I woke up this morning with an allergy attack. For years, this was the case every morning. Now that I live downtown, the attacks have become less frequent. There aren’t many trees here. Usually, I can open my windows before I pop the pills.
Today was different. I stepped outside and the sneezes hit every few minutes. A sinus headache was slowly creeping up on me. So I downed two over-the-counter pills, pumped the last bit of Flonase up my nostrils and did what any masochist with allergies would do. I drove to the Valley.
I’m allergic to the Valley. I’ve been telling people this since I was a kid, but everyone just rolls their eyes like I’m some pretentious jerk who thinks she’s too good for the place whence she came. Truly, I’m just allergic to green things that grow. I think this is what the folks in commercials refer to as “seasonal” allergies, but I live in a place where seasons aren’t really a thing. The last time I was able to breath through my nose without the aid of pharmaceuticals was in New York a couple Januaries ago. We don’t have months like that– months where nothing is growing– in L.A., and in the Valley, it’s year-round full-bloomin’. There’s a lot of green stuff sprouting from the curbs of the 818, far more than what you’ll ever see downtown. It’s enough to drive your nose to the brink of an explosion.
The Valley isn’t some pastoral haven inside the Los Angeles city limits. It’s a grid of congested streets lined by the same urban-suburban clash you’ll see in the rest of the city. The difference here is that people are always planting stuff. There are trees everywhere: palm trees; cypress trees; those trees with the purple flowers whose name I can never recall. There’s green grass lining the sidewalks and huge rose bushes toppling over onto the lawns. Fruit trees are a big deal too. Sometimes you’ll see clusters of oranges, either a relic of the Valley’s past or a tribute to every old timer who ever said, “I remember when it was all orange groves here.”
Greenery in the Valley is much like the mighty swimming pool. We need it to try and forget the fact that we live in a place that it is dreadfully hot and disgusting from Memorial Day through Halloween. But, greenery has its price. For me, that’s a nose that’s constantly stuffy, right-side headaches that travel through to the cheekbone, eyes that appear on the verge of tears, hands that won’t stop itching. On the worst days, I get airplane ear that no amount of gum-chewing can relieve. Alleviating the symptoms is a game of trial and error. Some pills make me sleepy. Others make me anxious. Almost all of them will make me thirsty. Eventually, I found a good combination of pills, nasal sprays, eyedrops and dietary musts. (Jalapeños and wasabi are my friends.) The pill that works best for me is a barely over-the-counter product. I once got into a debate with a Walgreen’s pharmacist about her need to scan my ID for a small box. I said that I have a right to buy allergy pills without being treated like a potential meth-cooker. She said it was for the greater good. The conversation devolved into a mountain of nonsense, mostly because I’m paranoid that the DEA is going to come after me for having sinuses that will never clear.

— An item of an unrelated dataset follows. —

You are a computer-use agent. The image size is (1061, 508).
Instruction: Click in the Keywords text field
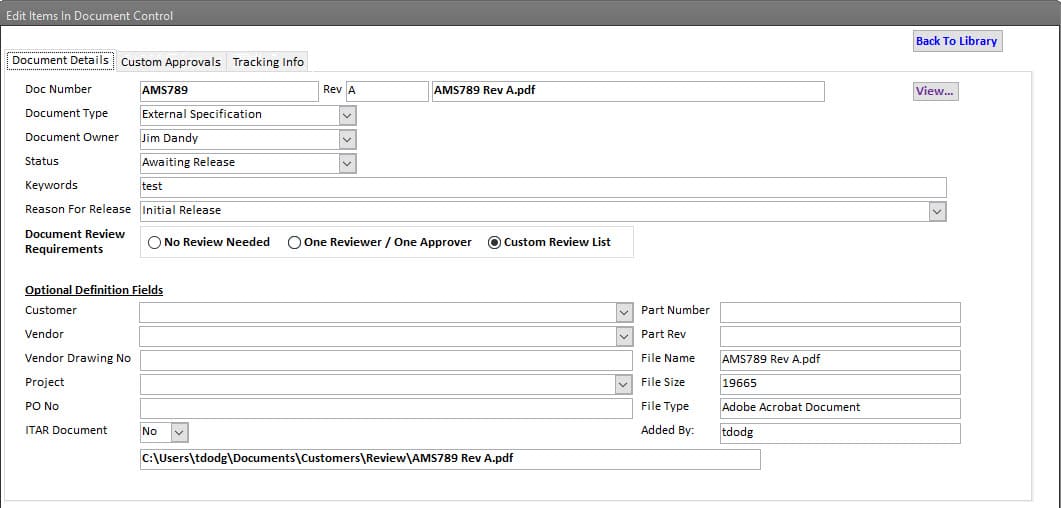pyautogui.click(x=542, y=187)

I started out the day with an attack downtown, but it got worse when I headed back to the motherland. Once I crossed Cahuenga on the 101, driving with the windows down, my eyes started to itch. Then the water flowed. I swear I was totally not crying while blasting Soft Cell. As I got closer to my mom’s house, I sang along to “Tainted Love” and my voice dropped. I didn’t sound like Doctor Girlfriend yet, but I was getting pretty close. A few hours later, the itchy hands took hold. Then came the lump of snot in my throat. Sometimes, snot-lump is so bad that I think I might vomit. Today, that wasn’t the case. Still, I ran out for more pills. I spent the rest of the day trapped in a pseudoephedrine haze.

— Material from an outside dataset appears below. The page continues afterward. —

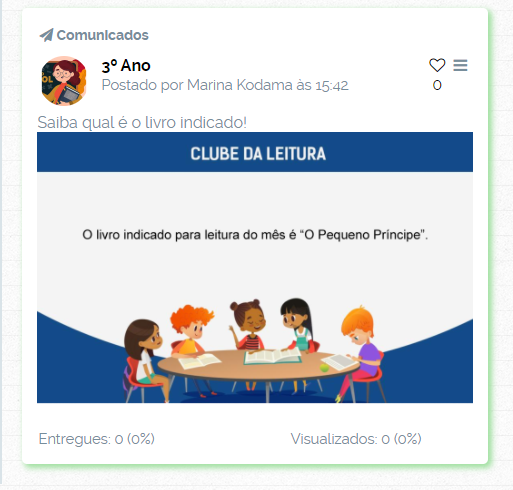Viewport: 513px width, 490px height.
Task: Open the Comunicados section label
Action: (x=102, y=35)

The symptoms weren’t going away, I was just functioning in slow motion with a dull throb around my right eye. I thought I was getting sick. Slowly, I packed up a car full of clean clothes and trudged through the traffic back home. Once the smell of trees was replaced by the scent of bus fumes, I started to feel better. Maybe the pills finally started working, but I think I’m just allergic to the Valley.